Stated task: Format the rows starting at the line containing "The width and height of the screenshot is (2576, 700). Find" and ending at the line containing "Allow edits outside of the current mapset is" as a two-column CSV with the columns input and output. Each row should occupy one line, with each value placed in a single quoted field and line breaks replaced by spaces.

(Rows pointing to text and elements)
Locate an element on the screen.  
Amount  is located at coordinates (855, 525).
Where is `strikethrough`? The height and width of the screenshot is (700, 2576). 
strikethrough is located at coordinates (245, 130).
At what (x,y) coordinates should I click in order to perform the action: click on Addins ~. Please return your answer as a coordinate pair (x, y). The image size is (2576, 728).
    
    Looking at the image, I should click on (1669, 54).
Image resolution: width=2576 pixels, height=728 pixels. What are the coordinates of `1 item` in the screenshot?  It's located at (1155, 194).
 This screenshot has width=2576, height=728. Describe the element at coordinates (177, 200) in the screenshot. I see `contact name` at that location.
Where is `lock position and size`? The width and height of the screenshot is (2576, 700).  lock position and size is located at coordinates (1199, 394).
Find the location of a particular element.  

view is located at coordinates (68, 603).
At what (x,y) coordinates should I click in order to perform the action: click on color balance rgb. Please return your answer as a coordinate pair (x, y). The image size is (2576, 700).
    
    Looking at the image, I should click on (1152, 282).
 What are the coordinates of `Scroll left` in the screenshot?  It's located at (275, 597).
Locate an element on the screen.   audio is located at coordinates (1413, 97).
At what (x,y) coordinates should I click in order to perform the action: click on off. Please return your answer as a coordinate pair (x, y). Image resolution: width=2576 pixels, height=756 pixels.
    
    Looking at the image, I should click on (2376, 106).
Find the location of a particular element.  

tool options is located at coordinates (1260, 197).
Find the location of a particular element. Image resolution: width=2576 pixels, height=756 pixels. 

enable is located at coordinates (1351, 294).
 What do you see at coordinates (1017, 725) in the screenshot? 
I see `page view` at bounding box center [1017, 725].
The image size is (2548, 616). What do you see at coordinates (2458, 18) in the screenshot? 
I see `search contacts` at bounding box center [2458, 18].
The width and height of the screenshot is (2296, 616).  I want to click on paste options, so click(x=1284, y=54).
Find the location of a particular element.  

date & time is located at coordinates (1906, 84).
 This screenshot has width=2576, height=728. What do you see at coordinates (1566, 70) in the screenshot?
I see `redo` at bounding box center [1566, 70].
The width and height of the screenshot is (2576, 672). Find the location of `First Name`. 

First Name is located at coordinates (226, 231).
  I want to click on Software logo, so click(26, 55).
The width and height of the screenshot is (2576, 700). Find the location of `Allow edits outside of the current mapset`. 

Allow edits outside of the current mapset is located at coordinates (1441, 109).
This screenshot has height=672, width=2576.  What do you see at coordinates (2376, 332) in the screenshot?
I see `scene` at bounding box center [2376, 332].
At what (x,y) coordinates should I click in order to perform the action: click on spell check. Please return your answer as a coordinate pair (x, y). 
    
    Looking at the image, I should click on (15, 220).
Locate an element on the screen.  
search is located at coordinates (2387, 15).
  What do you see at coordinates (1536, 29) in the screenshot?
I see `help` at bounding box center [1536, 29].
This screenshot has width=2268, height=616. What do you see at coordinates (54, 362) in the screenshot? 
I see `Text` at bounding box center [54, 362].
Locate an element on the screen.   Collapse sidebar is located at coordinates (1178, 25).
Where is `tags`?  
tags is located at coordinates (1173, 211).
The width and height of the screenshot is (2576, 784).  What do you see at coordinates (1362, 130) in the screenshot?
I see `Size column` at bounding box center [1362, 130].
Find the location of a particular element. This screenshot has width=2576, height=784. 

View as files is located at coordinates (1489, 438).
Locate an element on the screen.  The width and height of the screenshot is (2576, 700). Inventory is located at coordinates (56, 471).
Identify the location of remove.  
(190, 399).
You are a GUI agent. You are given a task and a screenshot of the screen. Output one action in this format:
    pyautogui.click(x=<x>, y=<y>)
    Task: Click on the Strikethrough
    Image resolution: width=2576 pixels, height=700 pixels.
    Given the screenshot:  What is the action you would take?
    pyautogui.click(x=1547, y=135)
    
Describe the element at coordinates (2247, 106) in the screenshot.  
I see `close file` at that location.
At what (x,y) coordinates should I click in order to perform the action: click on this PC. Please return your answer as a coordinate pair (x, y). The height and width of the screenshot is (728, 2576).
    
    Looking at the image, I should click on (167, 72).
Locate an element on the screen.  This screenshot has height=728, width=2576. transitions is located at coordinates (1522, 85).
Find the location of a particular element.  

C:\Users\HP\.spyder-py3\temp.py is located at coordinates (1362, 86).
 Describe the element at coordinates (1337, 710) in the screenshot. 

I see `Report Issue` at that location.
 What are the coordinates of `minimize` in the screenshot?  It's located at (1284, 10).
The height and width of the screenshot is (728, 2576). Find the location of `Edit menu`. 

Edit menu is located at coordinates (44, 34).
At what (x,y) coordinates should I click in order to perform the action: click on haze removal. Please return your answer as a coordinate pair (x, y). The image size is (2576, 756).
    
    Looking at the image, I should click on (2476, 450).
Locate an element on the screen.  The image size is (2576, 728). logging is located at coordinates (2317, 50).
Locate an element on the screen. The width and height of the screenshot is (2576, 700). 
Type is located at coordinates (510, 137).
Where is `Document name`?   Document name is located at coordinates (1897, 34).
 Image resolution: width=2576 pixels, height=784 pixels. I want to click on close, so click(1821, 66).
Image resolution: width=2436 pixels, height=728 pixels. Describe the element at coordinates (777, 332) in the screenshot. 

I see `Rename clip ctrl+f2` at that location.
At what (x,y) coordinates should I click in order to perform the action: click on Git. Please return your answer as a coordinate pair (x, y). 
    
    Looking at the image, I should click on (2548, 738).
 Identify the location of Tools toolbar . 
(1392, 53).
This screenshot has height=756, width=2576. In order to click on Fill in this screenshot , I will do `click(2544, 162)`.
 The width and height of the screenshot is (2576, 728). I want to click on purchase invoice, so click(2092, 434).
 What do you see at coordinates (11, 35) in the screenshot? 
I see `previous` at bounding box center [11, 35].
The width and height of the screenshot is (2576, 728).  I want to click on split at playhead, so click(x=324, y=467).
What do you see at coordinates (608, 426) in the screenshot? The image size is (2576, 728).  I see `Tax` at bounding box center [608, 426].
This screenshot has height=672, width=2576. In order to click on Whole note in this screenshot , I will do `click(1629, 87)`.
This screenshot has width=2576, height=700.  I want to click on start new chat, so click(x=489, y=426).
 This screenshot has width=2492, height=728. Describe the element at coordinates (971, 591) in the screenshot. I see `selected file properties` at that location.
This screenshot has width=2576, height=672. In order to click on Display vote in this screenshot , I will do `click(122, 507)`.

Output for this task:
input,output
"The width and height of the screenshot is (2576, 700). Find the location of `Allow edits outside of the current mapset`.","Allow edits outside of the current mapset is located at coordinates (1441, 109)."